Among the entries below, find each line with "computer" and show it.

═════ EXTRACTED ENTRIES

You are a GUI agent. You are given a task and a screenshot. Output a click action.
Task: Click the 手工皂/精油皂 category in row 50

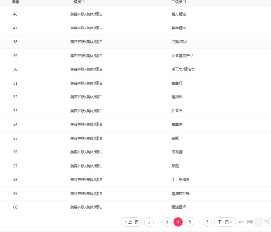click(x=183, y=69)
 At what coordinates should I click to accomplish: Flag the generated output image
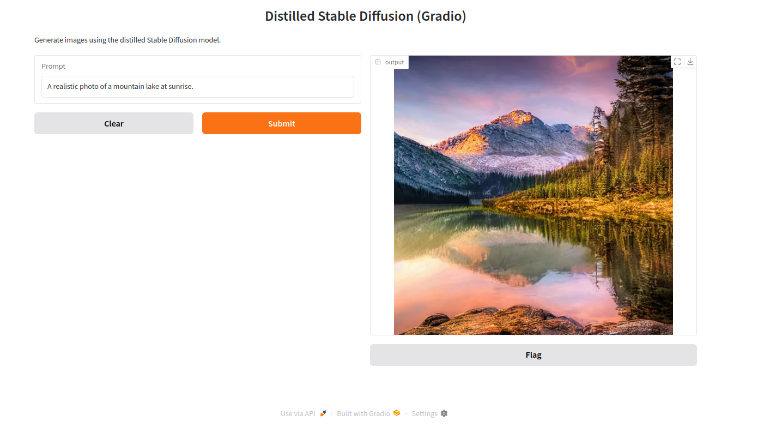(x=533, y=355)
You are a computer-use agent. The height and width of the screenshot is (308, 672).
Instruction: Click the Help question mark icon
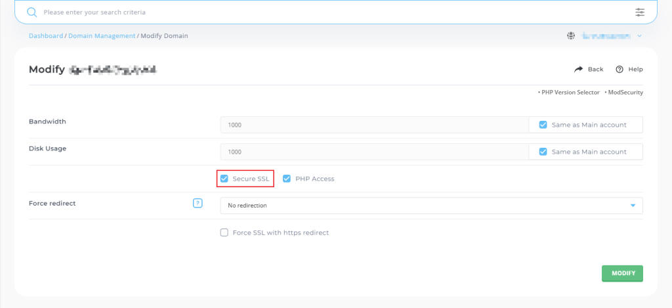pos(619,69)
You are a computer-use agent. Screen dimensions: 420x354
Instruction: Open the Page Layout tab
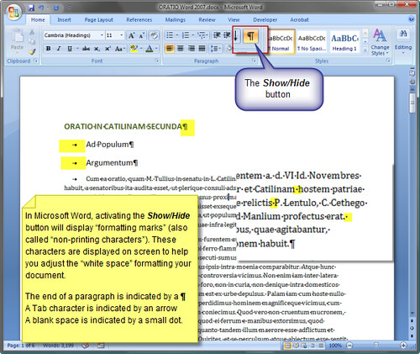[98, 20]
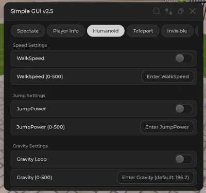Turn on the JumpPower toggle
The image size is (206, 193).
point(184,109)
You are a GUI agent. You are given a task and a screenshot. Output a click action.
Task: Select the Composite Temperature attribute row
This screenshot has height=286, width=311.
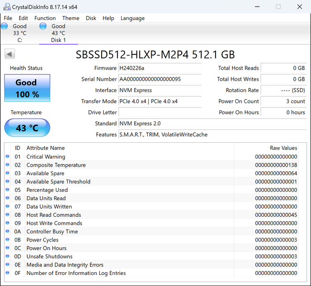[56, 165]
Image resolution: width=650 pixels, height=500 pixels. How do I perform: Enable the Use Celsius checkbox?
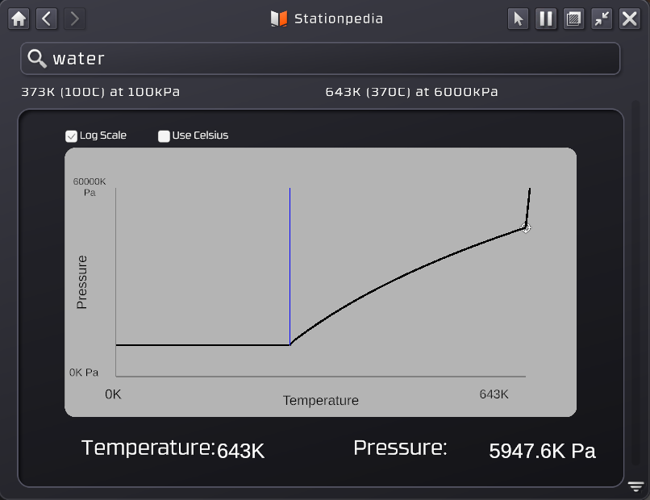click(164, 136)

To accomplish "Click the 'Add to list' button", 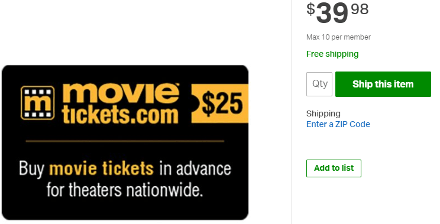I will (x=334, y=168).
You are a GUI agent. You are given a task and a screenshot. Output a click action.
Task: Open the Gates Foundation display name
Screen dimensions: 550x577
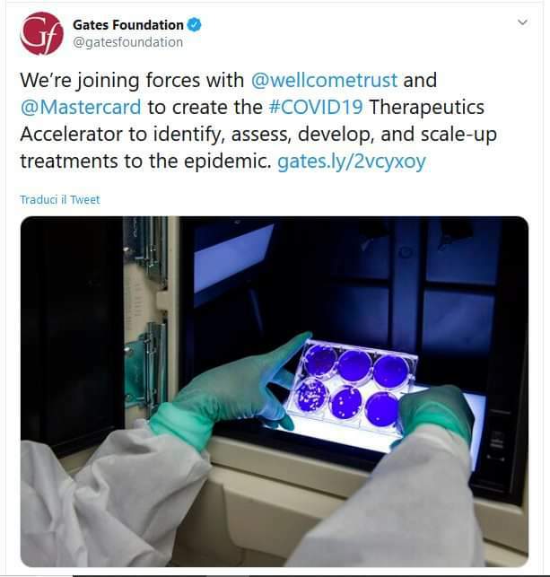click(x=128, y=24)
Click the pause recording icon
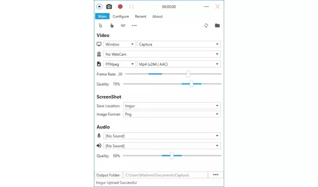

══════════

*WRITTEN RESPONSE:*
You are a computer-use agent. The height and width of the screenshot is (308, 672).
You are a computer-use agent. Screen dimensions: 420x354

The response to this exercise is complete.